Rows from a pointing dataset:

>> begin

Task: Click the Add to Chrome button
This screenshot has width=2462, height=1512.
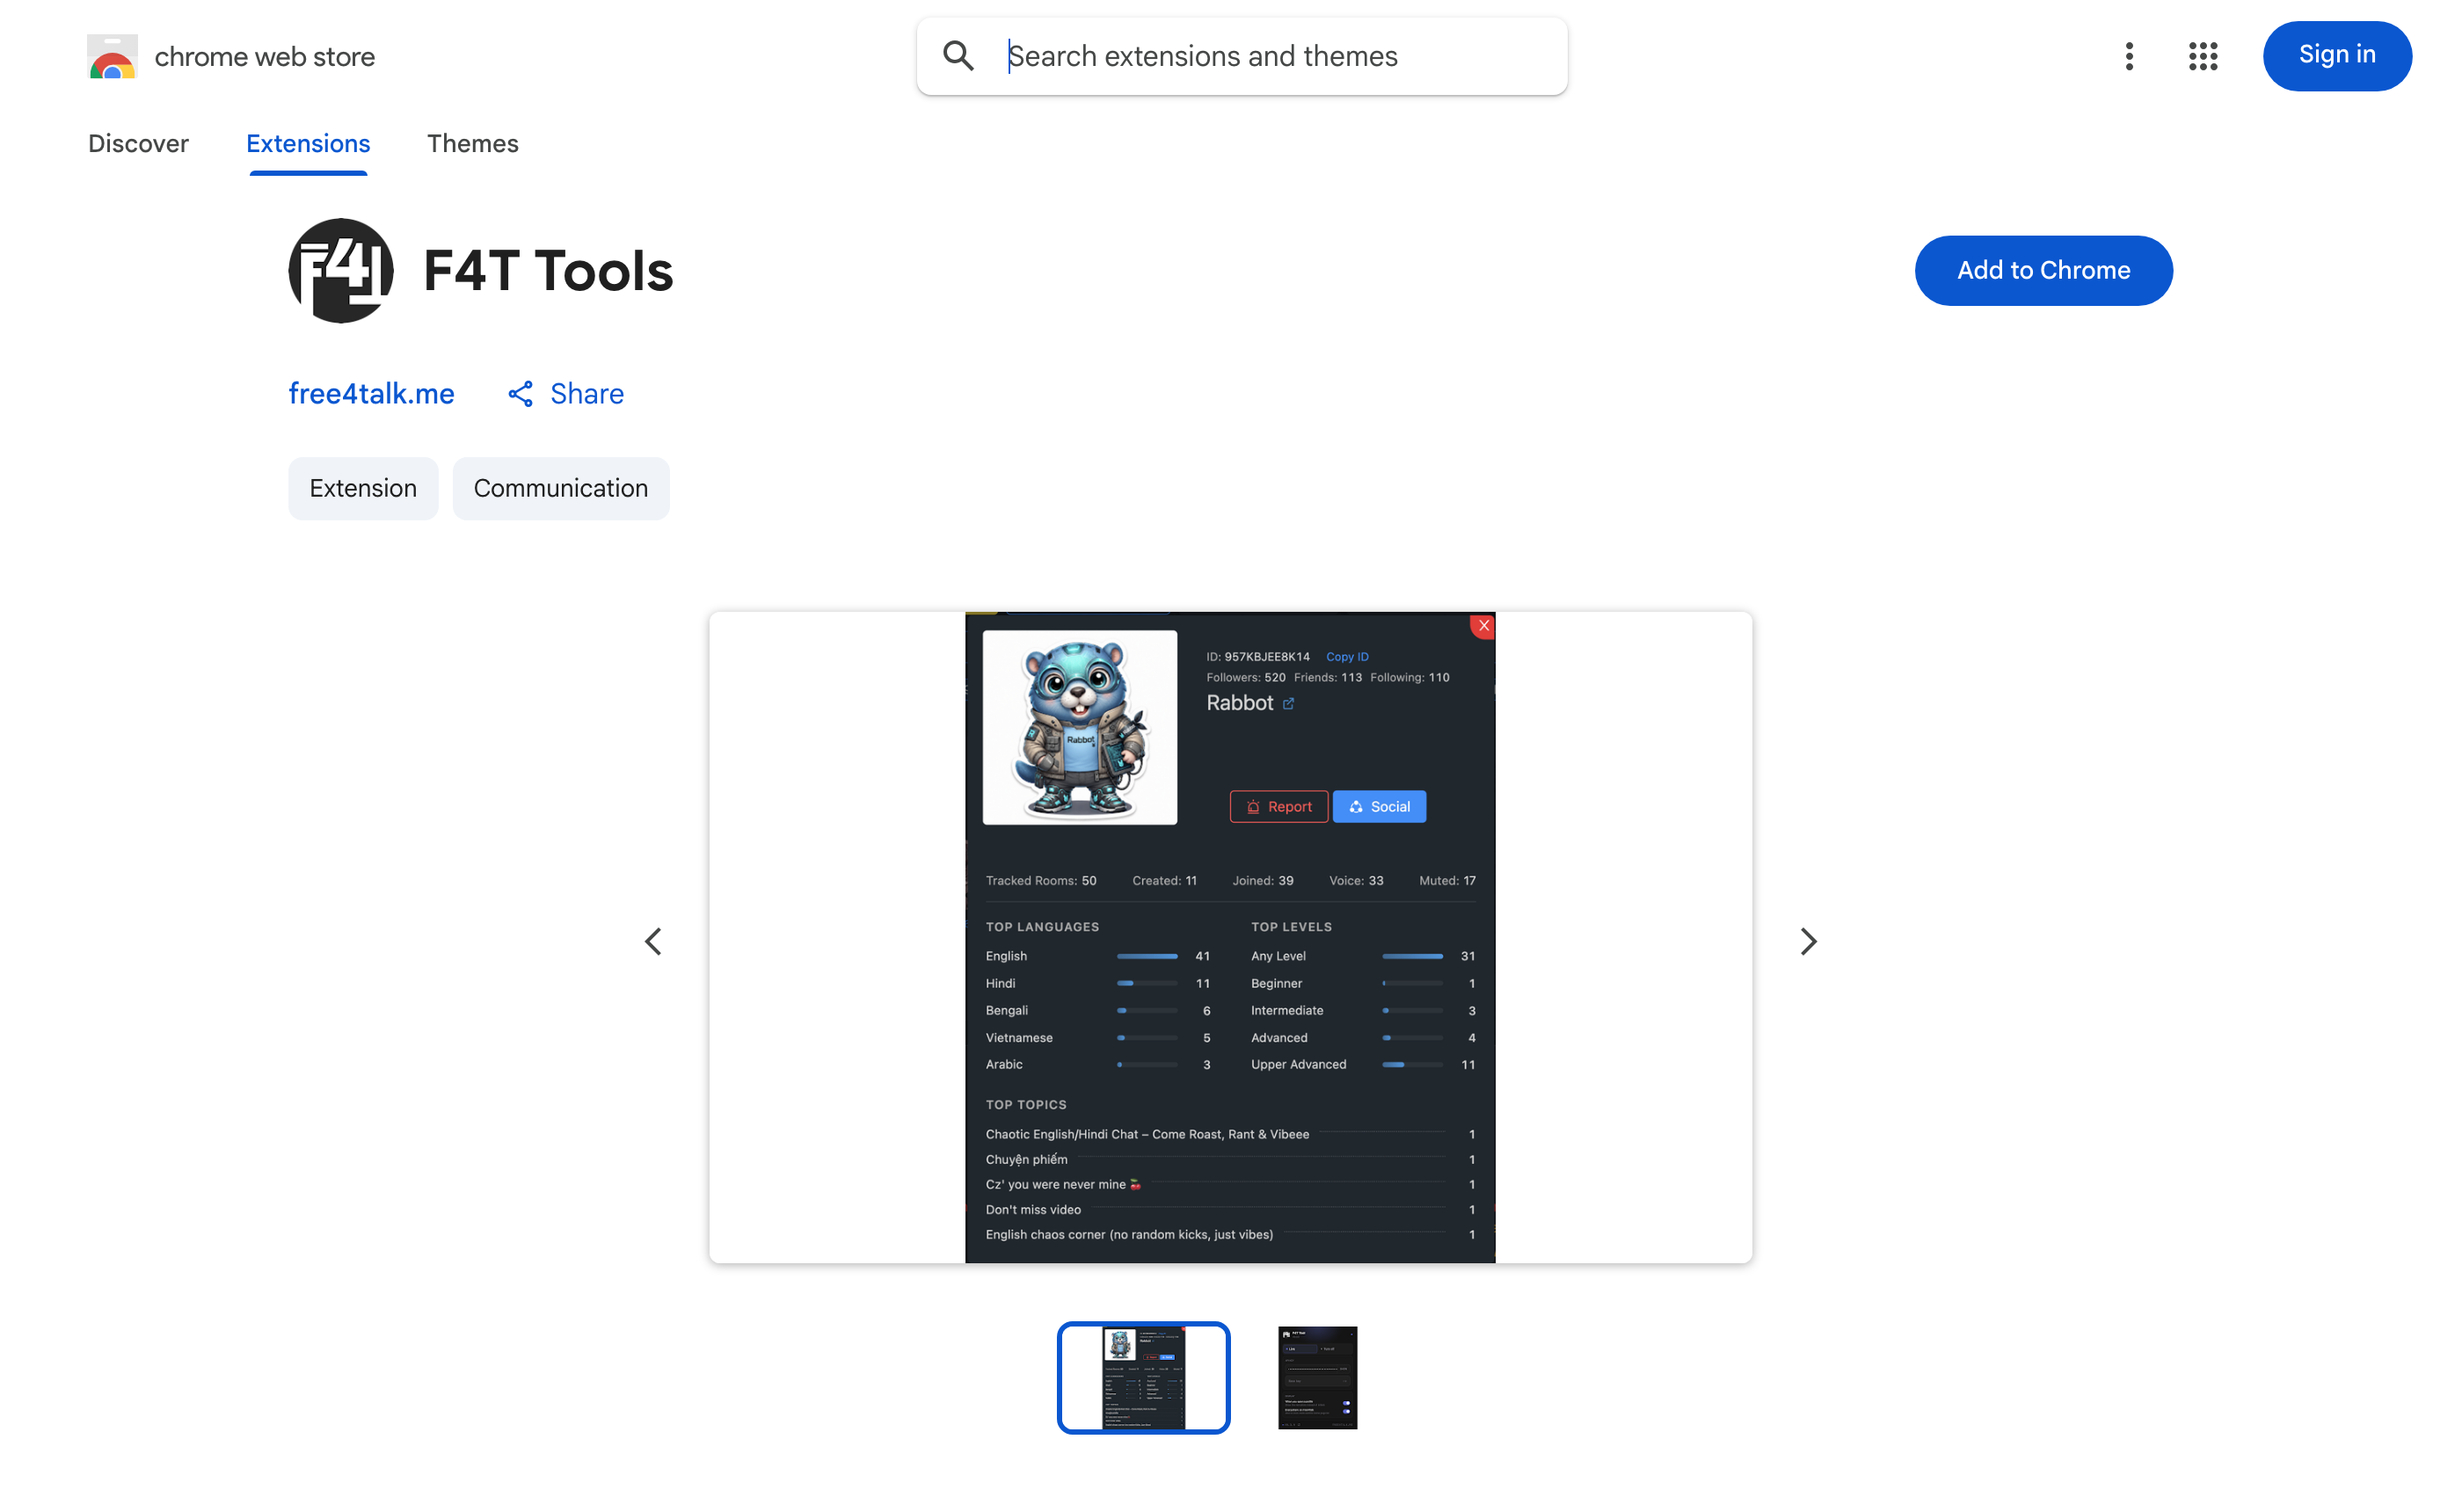Action: [x=2043, y=271]
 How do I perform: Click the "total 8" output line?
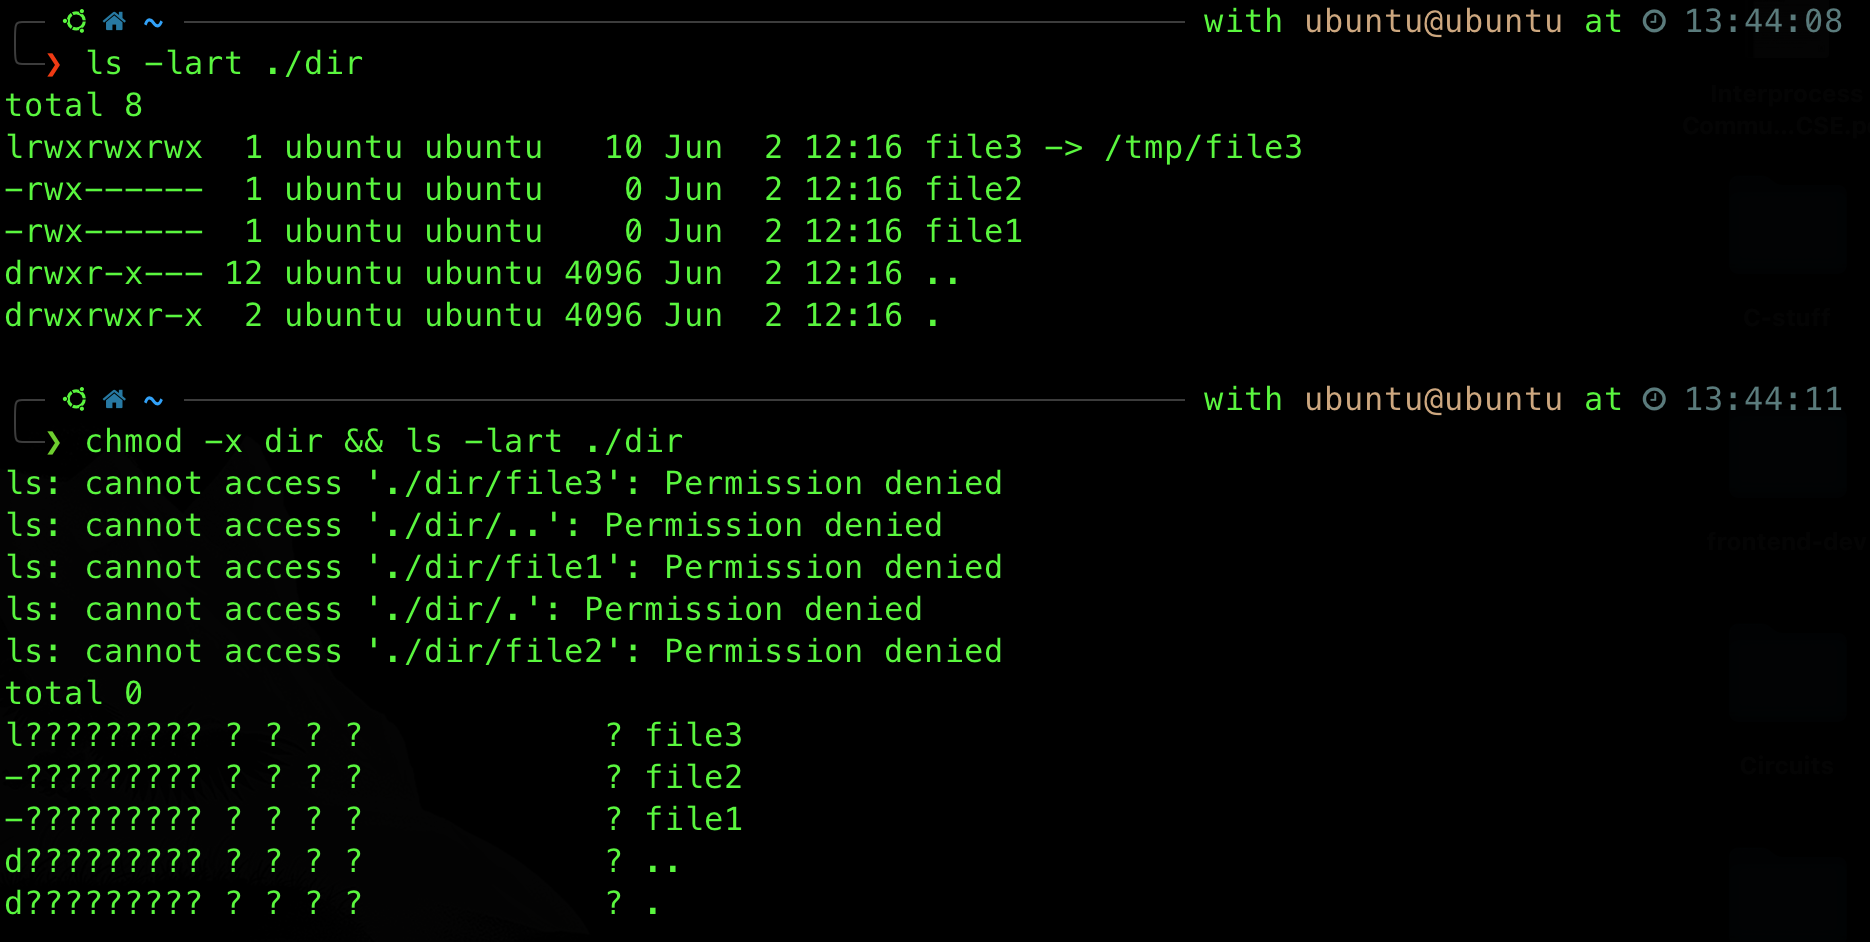click(x=74, y=105)
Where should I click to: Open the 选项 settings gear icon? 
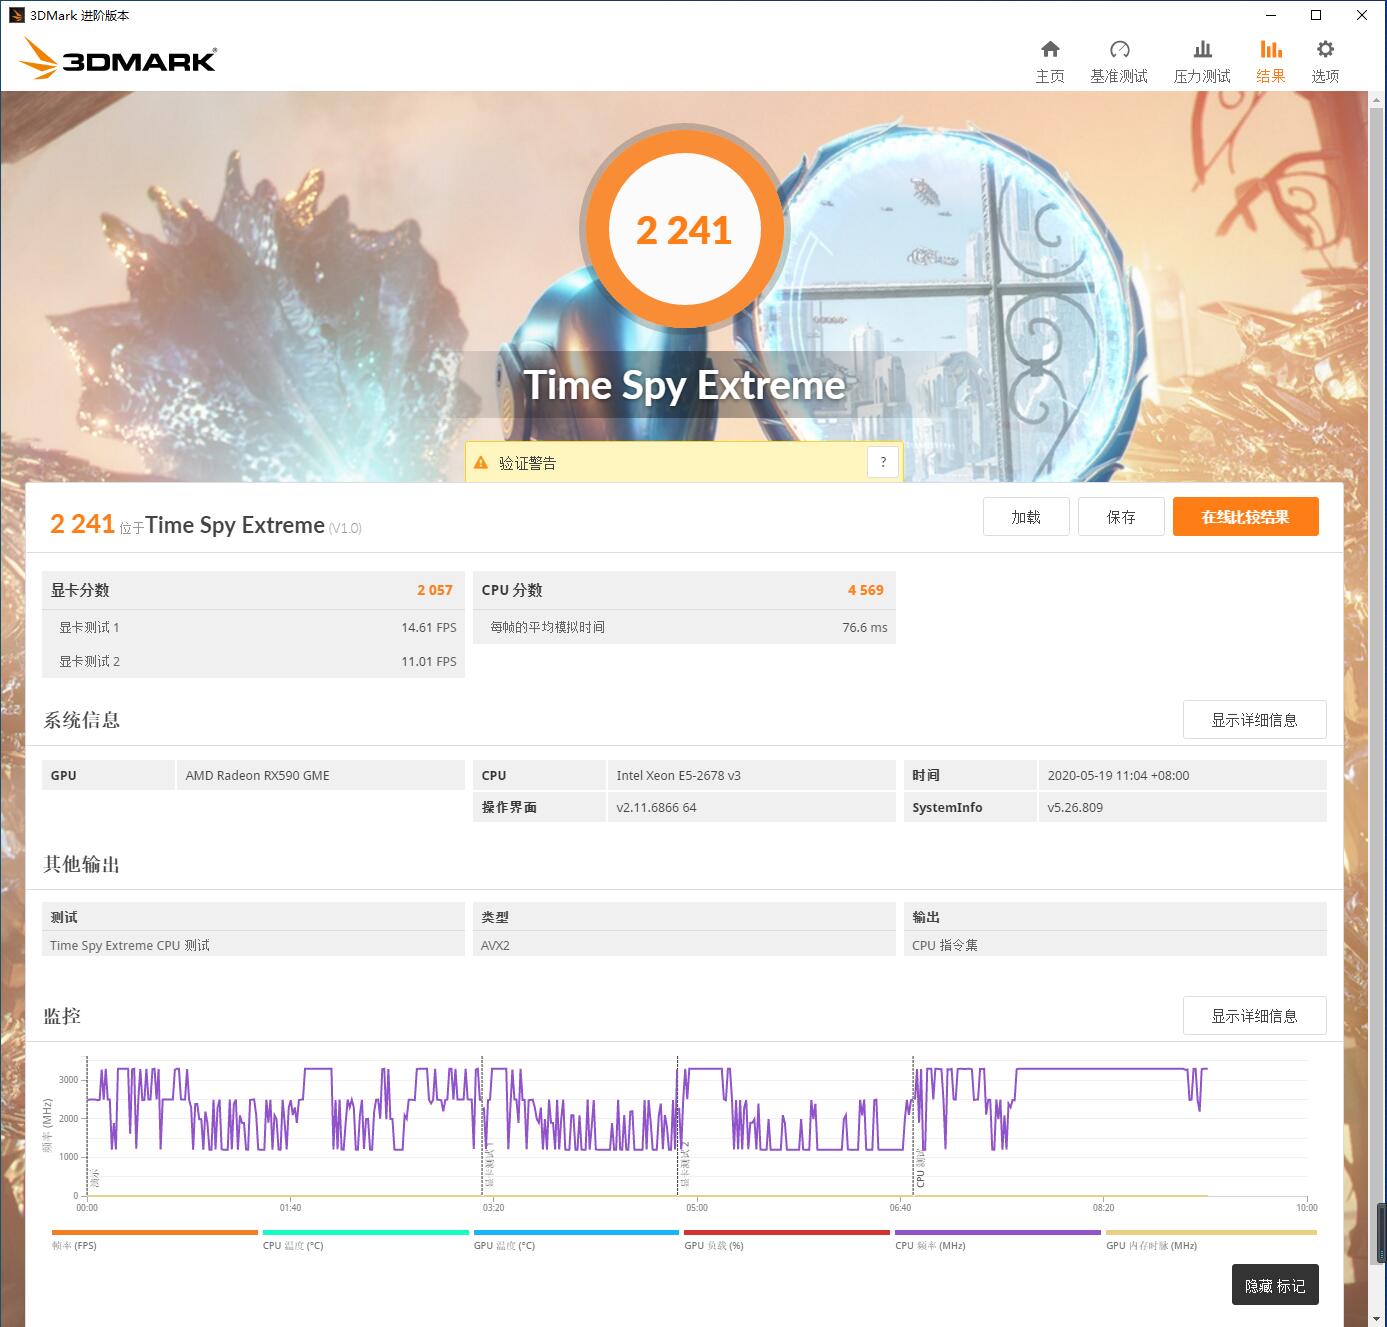[1325, 58]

>> end

* [Your instructions]: Please convert the rows from the line with "Where should I" through the end of the rows into a two-column CSV with the columns request and answer, one row per request, each value in its own quoted field with line breaks replaced by spaces. Omit the pictures.

* [Answer to the exercise]:
request,answer
"Where should I click to: Open the 选项 settings gear icon?","[1325, 58]"